Ve bazı insanlar vardır ki onlara ulaşamam. Konuşamam onlarla mesela. Anlatmak istediğim onca şey vardır ama elim varmaz yazmaya. Düğümlenir kalır her şey boğazımda. Empati yoksunu, gurur aşığı vs... Sonra diyorum kendi kendime boş ver önüne bak. Kendini dinle kendine anlat. Ama öyle kolay değil. Bir insanın bir insana zaafı öyle bir işte. İnanası zor geliyor size ama durum bu. Ve işte o vakit ağlayınca rahatlıyorum. Kendimi yargılıyorum mesela mahkeme kurup. Yanlışlarımı bildikten sonra doğruyu yapmak için adım atıyorum. Yine geç kalıyorum meğerse. Ama olsun. En azından düşünce katmanlarının tozunu siliyorum. Beni yorsa da acıtsa da alışıyorum artık. Biliyorum içimdeki yara yine kapanmayacak. Yine uçmazdı belki içimde kelebekler... Aynalara bakmayacaktım... Yağmur bulutlarını def edemeyecektim yanaklarımdan. Ama güçlenecektim. Hiçbir şey olmamış gibi yoluma bakacaktım eninde sonunda. Ne de olsa en uzun gecenin bile sabahı olur demişti şairin biri.
Daha çok yolun var şair. Neler gelip geçecek, ki hala tanıyamıyoruz insanları zaman zaman. Hiç bir zaman olduk diyemiyoruz, hala ham şekildeyiz... Kutlarım değerli yazını... Selamlar...
Günün güzelliğini gönülden kutluyorum tebrikler. Selam ve saygılarımla.
Ağlamak kimi zaman güzeldir, amma önemli olan birilerini bilerek ağlatmamaktır. Göz yaşının rengi yoktur Bir Türk de de, Bir Yahudi de de, bir Hristiyan'da da bir Budist de de aynıdır.
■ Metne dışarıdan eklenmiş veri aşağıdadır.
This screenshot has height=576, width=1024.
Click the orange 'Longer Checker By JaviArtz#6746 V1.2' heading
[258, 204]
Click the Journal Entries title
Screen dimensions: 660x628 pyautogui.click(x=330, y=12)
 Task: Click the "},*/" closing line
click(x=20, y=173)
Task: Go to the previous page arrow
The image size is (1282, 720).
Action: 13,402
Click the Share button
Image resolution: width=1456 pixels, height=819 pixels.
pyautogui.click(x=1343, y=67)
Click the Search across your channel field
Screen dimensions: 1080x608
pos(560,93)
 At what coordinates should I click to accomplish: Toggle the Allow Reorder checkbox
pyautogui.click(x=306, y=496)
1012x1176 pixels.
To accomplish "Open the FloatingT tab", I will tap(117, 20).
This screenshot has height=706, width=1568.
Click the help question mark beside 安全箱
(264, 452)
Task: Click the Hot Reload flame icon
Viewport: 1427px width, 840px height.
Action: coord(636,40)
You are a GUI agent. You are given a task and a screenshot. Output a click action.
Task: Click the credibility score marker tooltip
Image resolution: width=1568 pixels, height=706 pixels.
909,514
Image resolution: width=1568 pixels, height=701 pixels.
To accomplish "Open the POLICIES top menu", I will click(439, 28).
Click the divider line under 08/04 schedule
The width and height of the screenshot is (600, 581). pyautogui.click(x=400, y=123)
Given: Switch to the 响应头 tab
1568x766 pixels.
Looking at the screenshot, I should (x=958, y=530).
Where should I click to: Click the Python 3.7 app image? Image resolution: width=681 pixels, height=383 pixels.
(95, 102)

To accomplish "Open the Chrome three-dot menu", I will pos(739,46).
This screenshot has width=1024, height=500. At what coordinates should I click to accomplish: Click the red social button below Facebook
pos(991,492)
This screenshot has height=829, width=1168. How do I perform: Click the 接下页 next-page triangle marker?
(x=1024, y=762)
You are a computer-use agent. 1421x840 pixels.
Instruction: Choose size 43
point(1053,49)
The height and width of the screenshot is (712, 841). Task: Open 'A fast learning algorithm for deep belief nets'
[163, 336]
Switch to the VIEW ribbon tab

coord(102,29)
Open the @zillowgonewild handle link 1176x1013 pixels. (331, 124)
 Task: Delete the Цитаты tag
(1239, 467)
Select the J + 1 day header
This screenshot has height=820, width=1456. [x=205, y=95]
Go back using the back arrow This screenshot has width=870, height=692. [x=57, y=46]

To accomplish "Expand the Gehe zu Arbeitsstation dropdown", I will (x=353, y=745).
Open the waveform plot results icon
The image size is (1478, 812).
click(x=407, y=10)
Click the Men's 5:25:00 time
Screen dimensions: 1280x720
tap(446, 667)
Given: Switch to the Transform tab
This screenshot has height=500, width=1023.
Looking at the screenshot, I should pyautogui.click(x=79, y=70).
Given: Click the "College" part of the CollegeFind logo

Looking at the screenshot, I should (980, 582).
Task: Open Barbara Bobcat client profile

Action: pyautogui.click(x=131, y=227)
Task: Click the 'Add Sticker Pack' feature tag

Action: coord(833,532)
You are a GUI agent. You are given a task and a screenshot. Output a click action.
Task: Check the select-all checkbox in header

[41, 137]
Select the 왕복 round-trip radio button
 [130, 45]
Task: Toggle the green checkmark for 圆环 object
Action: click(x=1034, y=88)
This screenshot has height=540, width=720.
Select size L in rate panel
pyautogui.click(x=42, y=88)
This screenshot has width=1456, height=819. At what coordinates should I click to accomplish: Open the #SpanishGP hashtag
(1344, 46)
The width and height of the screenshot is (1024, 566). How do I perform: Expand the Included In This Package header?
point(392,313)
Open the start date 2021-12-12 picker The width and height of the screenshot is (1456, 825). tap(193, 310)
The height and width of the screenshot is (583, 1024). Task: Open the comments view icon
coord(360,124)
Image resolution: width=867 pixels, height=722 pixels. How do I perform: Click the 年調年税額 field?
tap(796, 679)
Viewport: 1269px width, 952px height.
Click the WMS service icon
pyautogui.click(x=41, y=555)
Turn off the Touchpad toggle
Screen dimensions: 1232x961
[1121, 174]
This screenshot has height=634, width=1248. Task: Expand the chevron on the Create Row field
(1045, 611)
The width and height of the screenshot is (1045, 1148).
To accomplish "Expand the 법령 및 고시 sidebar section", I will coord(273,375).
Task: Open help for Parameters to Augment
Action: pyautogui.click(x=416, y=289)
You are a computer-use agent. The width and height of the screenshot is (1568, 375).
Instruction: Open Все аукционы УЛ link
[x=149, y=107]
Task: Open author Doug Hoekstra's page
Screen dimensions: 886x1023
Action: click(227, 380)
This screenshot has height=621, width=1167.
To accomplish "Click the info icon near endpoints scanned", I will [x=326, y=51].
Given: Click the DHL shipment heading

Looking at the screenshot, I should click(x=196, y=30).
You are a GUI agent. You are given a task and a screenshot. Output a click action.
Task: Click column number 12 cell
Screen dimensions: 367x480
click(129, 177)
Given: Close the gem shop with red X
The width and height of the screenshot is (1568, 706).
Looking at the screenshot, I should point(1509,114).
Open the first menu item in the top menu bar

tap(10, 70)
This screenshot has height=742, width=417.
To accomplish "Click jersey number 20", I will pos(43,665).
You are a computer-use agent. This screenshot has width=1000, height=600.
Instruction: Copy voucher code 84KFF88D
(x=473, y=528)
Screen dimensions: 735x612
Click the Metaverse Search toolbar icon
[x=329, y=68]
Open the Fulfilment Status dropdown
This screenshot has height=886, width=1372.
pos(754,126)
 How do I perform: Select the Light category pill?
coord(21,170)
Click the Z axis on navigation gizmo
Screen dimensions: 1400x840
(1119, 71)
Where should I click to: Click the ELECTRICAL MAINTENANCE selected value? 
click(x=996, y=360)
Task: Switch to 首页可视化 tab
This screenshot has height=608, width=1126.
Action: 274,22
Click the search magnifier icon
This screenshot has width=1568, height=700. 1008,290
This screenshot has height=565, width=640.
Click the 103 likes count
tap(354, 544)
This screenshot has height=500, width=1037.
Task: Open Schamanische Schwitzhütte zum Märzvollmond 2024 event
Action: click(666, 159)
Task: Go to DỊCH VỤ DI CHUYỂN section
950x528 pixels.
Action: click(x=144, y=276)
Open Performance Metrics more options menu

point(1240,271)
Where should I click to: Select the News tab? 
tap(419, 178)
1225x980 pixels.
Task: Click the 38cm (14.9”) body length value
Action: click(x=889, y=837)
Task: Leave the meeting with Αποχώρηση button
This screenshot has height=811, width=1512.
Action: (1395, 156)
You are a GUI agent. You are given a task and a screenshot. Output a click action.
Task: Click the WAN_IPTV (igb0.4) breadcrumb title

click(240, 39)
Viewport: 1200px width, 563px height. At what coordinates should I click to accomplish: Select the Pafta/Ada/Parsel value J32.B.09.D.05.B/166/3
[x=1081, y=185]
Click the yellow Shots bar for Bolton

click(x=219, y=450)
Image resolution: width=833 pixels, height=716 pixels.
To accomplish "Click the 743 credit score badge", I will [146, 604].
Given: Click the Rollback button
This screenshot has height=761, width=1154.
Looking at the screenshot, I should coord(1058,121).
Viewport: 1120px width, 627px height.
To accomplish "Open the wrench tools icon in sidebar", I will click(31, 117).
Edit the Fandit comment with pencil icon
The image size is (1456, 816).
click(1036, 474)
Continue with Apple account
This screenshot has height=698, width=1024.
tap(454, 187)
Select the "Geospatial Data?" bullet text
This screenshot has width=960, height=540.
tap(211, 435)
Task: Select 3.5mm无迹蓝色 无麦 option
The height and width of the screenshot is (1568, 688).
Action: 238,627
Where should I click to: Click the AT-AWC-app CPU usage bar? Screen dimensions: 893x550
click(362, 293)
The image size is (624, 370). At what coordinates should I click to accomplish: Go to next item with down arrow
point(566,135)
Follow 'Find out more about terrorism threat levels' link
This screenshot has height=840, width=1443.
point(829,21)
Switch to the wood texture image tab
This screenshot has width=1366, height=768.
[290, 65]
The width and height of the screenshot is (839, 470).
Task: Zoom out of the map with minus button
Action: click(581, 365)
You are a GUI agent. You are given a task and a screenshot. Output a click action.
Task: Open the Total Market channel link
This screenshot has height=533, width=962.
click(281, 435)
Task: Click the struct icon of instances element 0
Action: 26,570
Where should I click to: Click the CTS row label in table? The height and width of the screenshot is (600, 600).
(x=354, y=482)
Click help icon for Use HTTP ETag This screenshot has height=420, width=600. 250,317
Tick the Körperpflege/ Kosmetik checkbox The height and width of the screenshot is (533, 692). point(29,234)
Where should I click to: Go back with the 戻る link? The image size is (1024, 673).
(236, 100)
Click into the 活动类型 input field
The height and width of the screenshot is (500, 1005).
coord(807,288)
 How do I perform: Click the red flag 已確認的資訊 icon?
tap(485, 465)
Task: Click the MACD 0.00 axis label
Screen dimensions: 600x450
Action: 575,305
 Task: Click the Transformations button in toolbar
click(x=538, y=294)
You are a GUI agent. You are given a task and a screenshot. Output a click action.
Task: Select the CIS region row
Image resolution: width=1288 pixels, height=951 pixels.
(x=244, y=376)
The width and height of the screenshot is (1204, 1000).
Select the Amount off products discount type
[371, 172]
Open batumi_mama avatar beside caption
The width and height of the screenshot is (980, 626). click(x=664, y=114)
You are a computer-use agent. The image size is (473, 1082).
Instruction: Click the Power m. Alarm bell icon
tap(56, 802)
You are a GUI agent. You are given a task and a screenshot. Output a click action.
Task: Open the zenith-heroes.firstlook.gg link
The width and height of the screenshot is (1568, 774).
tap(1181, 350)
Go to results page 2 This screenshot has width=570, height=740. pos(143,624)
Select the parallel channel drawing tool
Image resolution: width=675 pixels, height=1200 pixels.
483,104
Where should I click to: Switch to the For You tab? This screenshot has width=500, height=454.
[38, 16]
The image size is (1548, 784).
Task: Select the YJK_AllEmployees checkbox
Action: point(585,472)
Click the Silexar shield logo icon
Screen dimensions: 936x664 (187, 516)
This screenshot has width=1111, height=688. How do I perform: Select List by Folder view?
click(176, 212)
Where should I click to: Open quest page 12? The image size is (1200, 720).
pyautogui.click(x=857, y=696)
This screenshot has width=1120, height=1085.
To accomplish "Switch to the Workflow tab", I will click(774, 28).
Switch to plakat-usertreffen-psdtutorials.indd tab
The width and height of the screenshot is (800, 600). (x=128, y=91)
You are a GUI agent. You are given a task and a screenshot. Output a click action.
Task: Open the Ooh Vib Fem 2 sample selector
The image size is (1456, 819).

Mazlumların gözyaşları mutlaka görülür Rahman ve Rahim olan Allah cc. tarafından, bundan hiç şüphemiz yok, onların ağlatanların hem dünyada hem de ahirette çok zor sınavları olacak cevap veremeyecekler sorularla baş başa kalacaklar... Ben yağmurda ağlamayı severim, kimseler görmez göz yaşlarımı, hoş görse de fark etmez, yüreğim yıkanıyordur çünkü o sırada... Kutlarım değerli kardeşimizi içtenlikle...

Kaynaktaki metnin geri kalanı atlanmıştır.